Something vaguely similar happened to Liam Neeson in early 2009. To that point, the enormous Northern Irish actor was best known for playing men of quiet integrity in big, serious films. He was Oscar-nominated for Schindler’s List. He towered charismatically in Michael Collins. He voiced a leonine version of God in The Chronicles of Narnia: The Lion, the Witch and the Wardrobe.
Then he turned up in a scrappy, violent, dizzyingly ludicrous action thriller, Taken. Produced by Luc Besson, a master of applied vulgarity, the film found Neeson becoming peeved when a bunch of Albanian gangsters made away with his teenage daughter. He did not phone victim support. He did not contact Spider-Man. He grabbed every firearm in western Europe and began slaughtering his way towards his unfortunate offspring. The cutpurses of Tirana still quake at Neeson’s name.
Besson’s less highbrow films generally make most of their money through what the trade papers call ancillary media. Often featuring limited actors such as the hypergeezer Jason Statham, they pick up decent trade at the cinemas and then triumph on DVD and video download. But, to the surprise of everybody, Taken became a smash in cinemas across the globe. Even more astonishing, despite its European setting and despite having emerged months after its release in the “rest of the world”, the picture was disproportionately huge in the US.
Promoting Taken 2, which emerged this week, Neeson, not for the first time, infuriated his handlers by referring to the challenges the first film’s release pattern threw up.
“We were all pleasantly surprised, because the film came out in France first, and it was reasonably successful,” he said. “And then you could download it on your computer. I know that because my nephews in Ireland and England were calling me up, saying, ‘Yeah, we saw your movie.’ I said, ‘Which one?’ and they said, ‘Taken’. I said, ‘You couldn’t have done. It hasn’t opened yet.’ ‘Uh, we saw it on the computer.’ ”

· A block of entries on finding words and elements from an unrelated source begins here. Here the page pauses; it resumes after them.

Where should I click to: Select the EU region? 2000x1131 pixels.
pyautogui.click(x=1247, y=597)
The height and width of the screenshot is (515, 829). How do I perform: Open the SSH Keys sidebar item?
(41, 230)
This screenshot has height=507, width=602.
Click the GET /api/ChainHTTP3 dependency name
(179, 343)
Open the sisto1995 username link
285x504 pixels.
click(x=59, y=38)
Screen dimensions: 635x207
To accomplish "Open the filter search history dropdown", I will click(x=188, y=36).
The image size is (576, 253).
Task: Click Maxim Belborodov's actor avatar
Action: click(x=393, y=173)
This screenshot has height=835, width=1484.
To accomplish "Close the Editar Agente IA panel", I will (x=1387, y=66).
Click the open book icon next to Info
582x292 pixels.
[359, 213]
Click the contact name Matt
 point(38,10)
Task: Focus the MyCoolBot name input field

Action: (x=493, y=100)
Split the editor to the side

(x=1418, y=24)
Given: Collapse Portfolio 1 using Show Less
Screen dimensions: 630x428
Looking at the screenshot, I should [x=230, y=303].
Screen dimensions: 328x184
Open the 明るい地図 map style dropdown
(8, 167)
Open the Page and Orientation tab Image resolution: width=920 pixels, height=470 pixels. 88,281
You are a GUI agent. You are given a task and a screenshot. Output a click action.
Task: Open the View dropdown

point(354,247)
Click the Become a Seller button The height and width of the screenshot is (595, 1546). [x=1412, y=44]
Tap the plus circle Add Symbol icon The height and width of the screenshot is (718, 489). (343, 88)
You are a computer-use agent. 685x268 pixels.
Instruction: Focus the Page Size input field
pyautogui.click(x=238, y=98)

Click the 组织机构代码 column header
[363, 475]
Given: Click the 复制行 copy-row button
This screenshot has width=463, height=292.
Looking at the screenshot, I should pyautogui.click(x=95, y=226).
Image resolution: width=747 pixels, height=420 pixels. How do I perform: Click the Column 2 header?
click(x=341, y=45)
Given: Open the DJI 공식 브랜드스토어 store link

The film’s success launched Neeson, who was then 56, as a proper action star. It’s worth clarifying what that now means. Yes, Cary Grant was a sort of action hero in Charade and in North By Northwest. Sure, Henry Fonda brandished guns in My Darling Clementine. But those films were still recognisable as dramas. Since the 1980s, when pictures such as Die Hard and The Terminator changed the game, action films have developed into terrifyingly efficient mincing machines that sacrifice character and plot for a hungry embrace of viscera-drenched mayhem.
The only significant snippets of dialogue are those that work as sardonic quips or bellicose statements of intent. Neeson’s most famous speech in Taken falls into the latter category. “I don’t know who you are. I don’t know what you want,” he growls at the villains before going on to confirm that he is never likely to take up a career in conflict resolution. “I will look for you, I will find you and I will kill you,” he concludes.